Driver Fatigue and Bus Collisions

MQT on 2018-05-17
Session date: 
May 17, 2018
Question By: 
Caroline Pidgeon
Liberal Democrats
Asked Of: 
The Mayor


According to TfL's own data over the 10-year period 1 April 2007 to 31 March 2017, TfL has recorded 249,835 collisions involving TfL buses, 161 which have resulted in fatalities. In how many of these collisions was driver fatigue recorded as a factor or contributing cause?


Answer for Driver Fatigue and Bus Collisions

Answer for Driver Fatigue and Bus Collisions

Answered By: 
The Mayor

The dataset referred to in the question is Transport for London's (TfL's) Incident Reporting Information System (IRIS), through which bus operators report incidents around the time they occur.
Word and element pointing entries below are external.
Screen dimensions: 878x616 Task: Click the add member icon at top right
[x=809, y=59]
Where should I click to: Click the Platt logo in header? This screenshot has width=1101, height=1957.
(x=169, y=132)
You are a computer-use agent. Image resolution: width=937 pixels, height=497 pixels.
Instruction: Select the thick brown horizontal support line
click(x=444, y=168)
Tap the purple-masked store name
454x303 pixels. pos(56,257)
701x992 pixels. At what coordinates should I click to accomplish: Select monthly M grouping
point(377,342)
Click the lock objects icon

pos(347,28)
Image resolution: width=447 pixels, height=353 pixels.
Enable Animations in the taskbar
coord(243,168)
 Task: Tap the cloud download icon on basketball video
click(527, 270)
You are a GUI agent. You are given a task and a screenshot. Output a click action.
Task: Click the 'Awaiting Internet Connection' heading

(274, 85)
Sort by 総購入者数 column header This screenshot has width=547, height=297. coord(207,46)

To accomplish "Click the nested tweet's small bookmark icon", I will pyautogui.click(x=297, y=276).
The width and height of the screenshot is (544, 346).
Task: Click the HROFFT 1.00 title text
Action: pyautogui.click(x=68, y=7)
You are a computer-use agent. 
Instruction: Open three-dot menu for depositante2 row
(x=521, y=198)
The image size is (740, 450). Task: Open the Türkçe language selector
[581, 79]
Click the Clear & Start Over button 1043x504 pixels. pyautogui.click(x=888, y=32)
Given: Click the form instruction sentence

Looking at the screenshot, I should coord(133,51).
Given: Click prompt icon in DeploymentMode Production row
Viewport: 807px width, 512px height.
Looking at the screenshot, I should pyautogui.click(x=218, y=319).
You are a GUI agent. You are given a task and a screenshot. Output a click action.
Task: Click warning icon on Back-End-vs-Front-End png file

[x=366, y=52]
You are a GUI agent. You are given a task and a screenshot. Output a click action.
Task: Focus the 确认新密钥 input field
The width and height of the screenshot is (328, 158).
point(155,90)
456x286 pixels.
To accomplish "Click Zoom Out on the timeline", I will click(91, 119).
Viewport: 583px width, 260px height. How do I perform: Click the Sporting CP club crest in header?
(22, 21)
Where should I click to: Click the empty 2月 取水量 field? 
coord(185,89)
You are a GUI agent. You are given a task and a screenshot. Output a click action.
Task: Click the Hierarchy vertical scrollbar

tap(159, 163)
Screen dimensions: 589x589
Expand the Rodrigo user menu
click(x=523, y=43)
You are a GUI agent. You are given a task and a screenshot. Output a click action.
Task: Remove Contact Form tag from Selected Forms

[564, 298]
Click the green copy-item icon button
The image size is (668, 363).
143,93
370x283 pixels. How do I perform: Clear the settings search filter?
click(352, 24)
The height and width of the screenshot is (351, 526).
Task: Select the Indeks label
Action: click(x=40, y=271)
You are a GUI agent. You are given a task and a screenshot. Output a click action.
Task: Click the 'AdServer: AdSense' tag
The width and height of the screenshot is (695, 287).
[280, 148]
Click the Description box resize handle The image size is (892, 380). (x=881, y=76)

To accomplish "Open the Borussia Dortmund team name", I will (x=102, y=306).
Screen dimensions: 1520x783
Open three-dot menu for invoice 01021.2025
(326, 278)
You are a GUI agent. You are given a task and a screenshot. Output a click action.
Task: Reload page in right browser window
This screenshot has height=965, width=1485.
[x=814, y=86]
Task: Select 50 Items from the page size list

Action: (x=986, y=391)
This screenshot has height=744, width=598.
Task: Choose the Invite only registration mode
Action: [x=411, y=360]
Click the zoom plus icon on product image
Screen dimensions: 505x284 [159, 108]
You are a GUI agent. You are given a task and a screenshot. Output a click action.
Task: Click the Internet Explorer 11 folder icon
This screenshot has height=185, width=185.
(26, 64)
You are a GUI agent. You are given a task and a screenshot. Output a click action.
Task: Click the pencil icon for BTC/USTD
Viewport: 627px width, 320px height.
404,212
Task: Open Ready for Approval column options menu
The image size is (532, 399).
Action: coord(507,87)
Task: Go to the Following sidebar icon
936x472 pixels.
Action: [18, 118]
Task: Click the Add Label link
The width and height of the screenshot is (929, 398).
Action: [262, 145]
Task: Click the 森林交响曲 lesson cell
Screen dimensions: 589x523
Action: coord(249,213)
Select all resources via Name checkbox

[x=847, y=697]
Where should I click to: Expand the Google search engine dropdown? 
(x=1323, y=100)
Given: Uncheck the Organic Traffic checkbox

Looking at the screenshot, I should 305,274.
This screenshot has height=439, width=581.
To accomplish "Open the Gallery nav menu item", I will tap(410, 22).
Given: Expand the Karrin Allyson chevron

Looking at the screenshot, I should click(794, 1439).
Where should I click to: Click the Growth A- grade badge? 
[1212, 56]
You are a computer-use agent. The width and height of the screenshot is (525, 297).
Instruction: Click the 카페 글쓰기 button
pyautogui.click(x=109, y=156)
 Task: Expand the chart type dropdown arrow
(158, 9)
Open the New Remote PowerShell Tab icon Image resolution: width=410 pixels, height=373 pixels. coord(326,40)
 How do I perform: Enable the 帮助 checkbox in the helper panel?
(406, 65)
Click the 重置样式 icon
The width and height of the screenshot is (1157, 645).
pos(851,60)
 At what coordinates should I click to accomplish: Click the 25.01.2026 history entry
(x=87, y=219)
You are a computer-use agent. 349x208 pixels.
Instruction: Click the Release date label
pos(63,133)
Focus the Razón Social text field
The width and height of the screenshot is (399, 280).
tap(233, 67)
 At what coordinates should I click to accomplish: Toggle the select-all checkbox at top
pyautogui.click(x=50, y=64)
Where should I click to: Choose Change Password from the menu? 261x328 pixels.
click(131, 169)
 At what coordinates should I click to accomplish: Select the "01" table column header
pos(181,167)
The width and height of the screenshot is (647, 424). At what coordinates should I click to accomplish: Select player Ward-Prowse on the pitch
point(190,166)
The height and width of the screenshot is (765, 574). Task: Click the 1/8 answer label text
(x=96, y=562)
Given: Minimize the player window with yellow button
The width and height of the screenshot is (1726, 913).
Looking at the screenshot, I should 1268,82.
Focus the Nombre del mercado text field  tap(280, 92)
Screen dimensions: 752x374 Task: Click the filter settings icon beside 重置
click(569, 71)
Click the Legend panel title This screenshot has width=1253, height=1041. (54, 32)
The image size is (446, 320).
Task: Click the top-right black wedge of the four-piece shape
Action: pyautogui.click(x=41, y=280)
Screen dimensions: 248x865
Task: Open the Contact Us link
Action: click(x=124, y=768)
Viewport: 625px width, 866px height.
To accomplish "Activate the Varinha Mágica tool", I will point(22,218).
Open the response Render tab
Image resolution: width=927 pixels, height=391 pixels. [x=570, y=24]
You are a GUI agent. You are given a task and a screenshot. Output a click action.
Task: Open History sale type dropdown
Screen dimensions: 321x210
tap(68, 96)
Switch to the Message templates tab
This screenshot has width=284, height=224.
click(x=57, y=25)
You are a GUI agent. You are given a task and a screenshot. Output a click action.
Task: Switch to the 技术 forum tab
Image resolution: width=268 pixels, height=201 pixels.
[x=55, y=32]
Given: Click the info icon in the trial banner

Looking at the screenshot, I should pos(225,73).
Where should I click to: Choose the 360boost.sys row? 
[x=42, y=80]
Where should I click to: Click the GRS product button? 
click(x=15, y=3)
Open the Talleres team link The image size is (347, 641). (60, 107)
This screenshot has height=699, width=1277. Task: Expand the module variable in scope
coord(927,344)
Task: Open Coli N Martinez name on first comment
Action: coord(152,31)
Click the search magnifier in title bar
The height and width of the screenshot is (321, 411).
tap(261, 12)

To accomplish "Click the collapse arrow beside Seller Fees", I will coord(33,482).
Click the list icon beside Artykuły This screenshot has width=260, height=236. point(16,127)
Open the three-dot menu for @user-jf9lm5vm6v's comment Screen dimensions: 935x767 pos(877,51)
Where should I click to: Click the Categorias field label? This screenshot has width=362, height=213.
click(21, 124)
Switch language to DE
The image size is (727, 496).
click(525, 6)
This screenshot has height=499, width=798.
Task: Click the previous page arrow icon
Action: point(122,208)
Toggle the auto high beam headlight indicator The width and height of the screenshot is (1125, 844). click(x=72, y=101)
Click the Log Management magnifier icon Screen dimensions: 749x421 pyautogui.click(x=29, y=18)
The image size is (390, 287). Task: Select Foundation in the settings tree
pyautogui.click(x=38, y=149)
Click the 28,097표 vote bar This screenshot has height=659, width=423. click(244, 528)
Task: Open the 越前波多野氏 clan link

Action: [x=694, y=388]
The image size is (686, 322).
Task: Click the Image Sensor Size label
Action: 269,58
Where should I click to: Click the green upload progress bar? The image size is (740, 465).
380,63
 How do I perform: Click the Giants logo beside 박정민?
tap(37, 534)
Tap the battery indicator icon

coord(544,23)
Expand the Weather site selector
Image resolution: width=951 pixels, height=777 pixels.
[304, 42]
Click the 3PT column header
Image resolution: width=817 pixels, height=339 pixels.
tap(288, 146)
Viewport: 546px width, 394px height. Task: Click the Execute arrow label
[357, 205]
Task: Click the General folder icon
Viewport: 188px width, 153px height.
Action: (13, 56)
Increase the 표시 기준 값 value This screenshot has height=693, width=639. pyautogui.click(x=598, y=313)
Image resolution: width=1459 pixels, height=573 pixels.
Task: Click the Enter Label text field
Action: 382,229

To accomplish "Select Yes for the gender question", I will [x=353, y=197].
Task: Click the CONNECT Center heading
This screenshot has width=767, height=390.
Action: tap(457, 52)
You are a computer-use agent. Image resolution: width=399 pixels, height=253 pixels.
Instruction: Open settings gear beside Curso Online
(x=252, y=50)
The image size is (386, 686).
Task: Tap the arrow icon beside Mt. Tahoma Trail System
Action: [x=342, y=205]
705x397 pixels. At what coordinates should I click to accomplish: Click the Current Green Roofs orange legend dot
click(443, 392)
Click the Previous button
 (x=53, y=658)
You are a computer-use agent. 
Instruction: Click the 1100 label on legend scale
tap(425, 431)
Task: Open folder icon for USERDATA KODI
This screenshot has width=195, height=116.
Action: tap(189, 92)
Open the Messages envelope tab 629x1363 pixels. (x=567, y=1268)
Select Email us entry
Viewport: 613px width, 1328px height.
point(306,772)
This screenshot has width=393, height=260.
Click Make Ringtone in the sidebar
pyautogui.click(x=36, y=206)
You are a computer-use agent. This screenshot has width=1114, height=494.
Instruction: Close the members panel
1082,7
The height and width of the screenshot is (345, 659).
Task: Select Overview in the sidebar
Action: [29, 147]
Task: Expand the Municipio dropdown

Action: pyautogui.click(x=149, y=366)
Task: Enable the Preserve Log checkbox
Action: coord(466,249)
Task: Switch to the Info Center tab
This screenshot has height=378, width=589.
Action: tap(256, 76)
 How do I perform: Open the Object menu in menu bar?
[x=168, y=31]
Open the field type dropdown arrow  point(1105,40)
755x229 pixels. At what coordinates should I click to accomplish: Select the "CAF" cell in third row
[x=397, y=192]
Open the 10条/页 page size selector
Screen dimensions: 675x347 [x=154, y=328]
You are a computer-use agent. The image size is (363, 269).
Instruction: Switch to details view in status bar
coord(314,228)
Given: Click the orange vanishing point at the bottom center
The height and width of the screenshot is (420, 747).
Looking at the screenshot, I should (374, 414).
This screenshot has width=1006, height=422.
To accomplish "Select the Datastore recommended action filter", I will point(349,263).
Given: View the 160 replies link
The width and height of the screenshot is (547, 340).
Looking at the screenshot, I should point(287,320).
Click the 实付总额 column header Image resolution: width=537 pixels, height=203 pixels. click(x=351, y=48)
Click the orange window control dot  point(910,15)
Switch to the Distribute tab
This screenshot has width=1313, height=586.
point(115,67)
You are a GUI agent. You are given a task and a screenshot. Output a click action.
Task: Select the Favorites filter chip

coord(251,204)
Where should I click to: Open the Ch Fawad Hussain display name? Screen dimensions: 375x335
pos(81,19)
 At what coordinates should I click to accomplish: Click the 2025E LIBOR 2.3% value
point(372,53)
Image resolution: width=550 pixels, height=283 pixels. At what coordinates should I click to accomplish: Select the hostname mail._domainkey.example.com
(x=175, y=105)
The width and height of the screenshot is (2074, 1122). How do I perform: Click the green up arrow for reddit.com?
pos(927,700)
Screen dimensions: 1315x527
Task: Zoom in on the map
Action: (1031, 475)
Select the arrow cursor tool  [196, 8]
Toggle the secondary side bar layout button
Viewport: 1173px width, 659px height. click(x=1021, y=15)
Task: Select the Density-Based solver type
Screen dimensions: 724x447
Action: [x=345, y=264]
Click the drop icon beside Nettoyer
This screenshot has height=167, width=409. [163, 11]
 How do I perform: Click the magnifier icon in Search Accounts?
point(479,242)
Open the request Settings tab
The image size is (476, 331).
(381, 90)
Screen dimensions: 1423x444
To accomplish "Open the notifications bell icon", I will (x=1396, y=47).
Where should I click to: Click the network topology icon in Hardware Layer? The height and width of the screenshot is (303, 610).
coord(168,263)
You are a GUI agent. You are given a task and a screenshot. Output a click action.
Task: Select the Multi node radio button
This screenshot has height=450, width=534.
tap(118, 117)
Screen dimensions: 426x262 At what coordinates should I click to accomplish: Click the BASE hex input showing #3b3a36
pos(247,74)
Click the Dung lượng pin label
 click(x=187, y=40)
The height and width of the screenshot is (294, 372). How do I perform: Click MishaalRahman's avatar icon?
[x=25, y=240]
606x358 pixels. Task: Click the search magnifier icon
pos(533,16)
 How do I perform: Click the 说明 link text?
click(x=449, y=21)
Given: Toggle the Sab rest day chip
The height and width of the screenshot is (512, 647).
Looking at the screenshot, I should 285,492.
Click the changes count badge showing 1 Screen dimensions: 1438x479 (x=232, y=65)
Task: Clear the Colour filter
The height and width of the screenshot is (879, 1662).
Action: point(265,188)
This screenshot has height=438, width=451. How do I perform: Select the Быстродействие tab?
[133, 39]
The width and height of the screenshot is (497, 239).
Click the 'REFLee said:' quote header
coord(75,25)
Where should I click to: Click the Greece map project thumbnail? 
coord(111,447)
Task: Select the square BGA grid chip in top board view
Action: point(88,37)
Fatigue has not been highlighted as a factor in any of the collisions in this dataset. Factors are only recorded at the time of the incident in this dataset. 

TfL also uses separate police STATS19 data, which records collisions resulting in personal injury within 30 days of the incident. This combines buses and coaches into a single vehicle category. Of the 19,994 personal injury collisions recorded in STATS19 involving a bus or coach in the time period specified, 86 were coded with a contributory factor of driver fatigue though this factor can apply to any driver involved in the collisions, not necessarily the bus driver.  None of the 158 fatal collisions recorded in STATS19 were coded with this factor.

As set out in my response to Mayor's Question 2018/1131, TfL takes fatigue management seriously and, as part of its response to the learning from the investigation into the over-turning of the tram at Sandilands, is reviewing fatigue management systems at all its Surface Transport operations contractors. This includes procuring independent research into bus driver fatigue, which will help look at whether this is an issue in London and what action might be needed. TfL also recently held a fatigue management workshop with its bus operators.